# Work to be completed
Go to the line containing "Where should I click to: Open the notifications" and return it and each line after it exactly, through the end of the data below, and nothing more.

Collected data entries
....................

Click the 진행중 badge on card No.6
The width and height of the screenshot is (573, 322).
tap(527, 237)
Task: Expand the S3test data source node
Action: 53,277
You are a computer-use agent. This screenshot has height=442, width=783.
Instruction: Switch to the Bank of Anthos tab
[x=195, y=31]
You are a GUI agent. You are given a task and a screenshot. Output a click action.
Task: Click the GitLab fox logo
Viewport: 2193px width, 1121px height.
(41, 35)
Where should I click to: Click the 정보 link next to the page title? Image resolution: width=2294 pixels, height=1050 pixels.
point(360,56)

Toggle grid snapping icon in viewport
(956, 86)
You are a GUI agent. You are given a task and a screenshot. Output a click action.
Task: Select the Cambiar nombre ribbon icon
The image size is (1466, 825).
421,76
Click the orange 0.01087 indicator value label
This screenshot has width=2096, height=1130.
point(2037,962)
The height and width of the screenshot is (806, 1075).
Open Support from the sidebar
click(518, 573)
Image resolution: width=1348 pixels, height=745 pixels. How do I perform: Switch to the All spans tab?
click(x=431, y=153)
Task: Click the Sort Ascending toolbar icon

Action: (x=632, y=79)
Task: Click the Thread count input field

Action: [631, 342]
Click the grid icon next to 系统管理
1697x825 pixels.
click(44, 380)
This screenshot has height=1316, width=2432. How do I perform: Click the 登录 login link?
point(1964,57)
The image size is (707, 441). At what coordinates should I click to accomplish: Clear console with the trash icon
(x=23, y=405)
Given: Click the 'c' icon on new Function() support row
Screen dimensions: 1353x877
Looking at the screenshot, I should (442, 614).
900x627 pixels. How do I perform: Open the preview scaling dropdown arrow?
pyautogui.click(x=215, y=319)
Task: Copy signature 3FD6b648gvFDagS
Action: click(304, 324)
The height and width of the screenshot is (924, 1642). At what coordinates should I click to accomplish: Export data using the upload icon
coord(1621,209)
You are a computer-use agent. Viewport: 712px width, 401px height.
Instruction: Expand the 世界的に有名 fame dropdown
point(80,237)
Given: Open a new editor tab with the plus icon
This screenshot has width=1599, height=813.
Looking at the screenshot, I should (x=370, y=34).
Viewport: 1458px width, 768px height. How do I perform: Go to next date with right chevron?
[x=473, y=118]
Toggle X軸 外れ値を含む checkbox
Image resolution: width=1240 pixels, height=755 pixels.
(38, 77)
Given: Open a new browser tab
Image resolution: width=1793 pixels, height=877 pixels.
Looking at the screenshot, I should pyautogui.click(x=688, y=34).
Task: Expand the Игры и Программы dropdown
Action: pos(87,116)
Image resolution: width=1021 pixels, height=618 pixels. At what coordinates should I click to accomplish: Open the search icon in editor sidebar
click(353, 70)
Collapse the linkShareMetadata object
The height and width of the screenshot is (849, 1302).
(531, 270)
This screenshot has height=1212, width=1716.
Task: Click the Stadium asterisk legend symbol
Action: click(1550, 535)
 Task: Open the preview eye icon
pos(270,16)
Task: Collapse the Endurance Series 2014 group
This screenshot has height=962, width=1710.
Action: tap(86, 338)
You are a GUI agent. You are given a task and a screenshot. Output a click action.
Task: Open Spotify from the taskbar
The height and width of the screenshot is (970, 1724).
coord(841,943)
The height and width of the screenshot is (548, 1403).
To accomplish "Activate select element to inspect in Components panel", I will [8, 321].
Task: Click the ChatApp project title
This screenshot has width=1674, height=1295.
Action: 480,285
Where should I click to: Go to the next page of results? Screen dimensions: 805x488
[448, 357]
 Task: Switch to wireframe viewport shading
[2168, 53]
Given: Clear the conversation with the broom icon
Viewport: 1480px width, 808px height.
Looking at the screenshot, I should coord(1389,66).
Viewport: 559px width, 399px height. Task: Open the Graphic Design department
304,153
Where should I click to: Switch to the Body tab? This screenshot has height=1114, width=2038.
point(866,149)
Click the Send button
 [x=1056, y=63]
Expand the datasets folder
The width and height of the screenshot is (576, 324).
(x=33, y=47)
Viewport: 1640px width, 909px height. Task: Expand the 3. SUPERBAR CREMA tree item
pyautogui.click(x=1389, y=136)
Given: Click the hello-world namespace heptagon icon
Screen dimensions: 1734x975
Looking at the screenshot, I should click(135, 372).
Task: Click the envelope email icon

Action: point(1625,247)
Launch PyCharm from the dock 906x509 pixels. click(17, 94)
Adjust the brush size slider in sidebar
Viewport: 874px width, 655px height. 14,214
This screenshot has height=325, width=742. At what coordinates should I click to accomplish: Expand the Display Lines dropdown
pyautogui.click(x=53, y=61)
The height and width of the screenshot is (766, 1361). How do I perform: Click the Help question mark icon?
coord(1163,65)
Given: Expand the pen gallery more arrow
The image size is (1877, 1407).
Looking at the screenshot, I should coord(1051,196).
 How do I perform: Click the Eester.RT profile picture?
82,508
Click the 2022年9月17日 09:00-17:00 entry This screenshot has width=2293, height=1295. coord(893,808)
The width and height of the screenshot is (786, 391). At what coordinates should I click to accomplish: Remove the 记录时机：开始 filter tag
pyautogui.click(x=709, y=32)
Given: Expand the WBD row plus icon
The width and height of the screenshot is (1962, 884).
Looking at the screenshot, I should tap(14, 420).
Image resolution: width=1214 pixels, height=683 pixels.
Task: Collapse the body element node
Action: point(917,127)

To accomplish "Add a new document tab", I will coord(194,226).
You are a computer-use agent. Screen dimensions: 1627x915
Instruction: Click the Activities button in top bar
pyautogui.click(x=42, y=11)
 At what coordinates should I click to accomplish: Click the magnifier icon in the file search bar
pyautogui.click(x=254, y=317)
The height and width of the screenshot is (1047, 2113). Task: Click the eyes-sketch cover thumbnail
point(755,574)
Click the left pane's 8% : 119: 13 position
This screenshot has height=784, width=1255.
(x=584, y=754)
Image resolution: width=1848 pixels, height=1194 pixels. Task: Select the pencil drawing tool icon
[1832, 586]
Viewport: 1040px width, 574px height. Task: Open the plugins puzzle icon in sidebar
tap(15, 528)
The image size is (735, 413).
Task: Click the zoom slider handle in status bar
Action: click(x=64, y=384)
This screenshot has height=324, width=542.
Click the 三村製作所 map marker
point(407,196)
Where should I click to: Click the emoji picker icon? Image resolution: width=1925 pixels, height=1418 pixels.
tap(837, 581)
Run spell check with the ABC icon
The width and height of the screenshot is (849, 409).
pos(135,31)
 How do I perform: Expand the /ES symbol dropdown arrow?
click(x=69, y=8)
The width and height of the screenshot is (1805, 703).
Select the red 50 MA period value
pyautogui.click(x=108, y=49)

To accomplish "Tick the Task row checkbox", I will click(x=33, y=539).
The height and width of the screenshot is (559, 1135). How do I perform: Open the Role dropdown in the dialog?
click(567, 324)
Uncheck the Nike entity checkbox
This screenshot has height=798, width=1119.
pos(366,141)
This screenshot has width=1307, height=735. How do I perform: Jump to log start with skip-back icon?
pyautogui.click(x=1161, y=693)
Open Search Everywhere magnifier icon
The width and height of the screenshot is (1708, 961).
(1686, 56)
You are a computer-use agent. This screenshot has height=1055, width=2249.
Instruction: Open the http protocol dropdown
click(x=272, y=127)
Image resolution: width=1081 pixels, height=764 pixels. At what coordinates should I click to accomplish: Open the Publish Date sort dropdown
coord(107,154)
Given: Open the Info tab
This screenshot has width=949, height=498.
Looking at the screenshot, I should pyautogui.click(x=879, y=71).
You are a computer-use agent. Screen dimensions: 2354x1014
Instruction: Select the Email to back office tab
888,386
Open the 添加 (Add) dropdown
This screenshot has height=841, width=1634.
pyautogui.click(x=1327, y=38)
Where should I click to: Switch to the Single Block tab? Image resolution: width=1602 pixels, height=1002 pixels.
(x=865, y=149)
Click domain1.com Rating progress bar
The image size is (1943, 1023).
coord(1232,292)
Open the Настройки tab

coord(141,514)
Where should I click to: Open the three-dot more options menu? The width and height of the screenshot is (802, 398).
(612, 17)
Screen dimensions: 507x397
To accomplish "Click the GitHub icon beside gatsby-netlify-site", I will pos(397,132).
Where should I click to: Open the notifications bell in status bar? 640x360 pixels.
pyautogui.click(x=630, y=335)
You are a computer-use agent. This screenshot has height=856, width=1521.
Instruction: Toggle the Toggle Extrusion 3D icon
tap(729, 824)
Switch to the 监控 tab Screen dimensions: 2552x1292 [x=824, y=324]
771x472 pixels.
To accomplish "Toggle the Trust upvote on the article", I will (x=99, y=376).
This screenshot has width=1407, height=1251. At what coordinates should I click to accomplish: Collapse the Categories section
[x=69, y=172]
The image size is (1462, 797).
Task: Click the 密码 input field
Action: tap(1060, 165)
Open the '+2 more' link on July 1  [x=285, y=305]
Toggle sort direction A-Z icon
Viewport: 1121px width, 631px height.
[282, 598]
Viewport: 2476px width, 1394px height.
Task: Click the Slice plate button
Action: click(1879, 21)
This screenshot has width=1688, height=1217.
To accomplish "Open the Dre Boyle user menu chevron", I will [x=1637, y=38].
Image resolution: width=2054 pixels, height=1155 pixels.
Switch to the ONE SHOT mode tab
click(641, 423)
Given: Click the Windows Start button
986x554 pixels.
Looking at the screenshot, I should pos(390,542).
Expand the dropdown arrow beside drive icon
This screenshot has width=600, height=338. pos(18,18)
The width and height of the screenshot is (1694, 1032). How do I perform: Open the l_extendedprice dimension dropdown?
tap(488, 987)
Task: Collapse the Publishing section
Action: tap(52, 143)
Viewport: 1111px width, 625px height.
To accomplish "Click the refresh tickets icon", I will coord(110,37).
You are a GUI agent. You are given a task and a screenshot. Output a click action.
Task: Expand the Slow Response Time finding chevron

....................

# Finished exercise
Where should I click to: Open the notifications bell in status bar? 640x360 pixels.
pyautogui.click(x=630, y=335)
You are a computer-use agent. This screenshot has height=856, width=1521.
Instruction: Toggle the Toggle Extrusion 3D icon
tap(729, 824)
Switch to the 监控 tab Screen dimensions: 2552x1292 [x=824, y=324]
771x472 pixels.
To accomplish "Toggle the Trust upvote on the article", I will (x=99, y=376).
This screenshot has width=1407, height=1251. At what coordinates should I click to accomplish: Collapse the Categories section
[x=69, y=172]
The image size is (1462, 797).
Task: Click the 密码 input field
Action: tap(1060, 165)
Open the '+2 more' link on July 1  [x=285, y=305]
Toggle sort direction A-Z icon
Viewport: 1121px width, 631px height.
[282, 598]
Viewport: 2476px width, 1394px height.
Task: Click the Slice plate button
Action: click(1879, 21)
This screenshot has width=1688, height=1217.
To accomplish "Open the Dre Boyle user menu chevron", I will [x=1637, y=38].
Image resolution: width=2054 pixels, height=1155 pixels.
Switch to the ONE SHOT mode tab
click(641, 423)
Given: Click the Windows Start button
986x554 pixels.
Looking at the screenshot, I should pos(390,542).
Expand the dropdown arrow beside drive icon
This screenshot has width=600, height=338. pos(18,18)
The width and height of the screenshot is (1694, 1032). How do I perform: Open the l_extendedprice dimension dropdown?
tap(488, 987)
Task: Collapse the Publishing section
Action: tap(52, 143)
Viewport: 1111px width, 625px height.
To accomplish "Click the refresh tickets icon", I will coord(110,37).
You are a GUI agent. You are given a task and a screenshot. Output a click action.
Task: Expand the Slow Response Time finding chevron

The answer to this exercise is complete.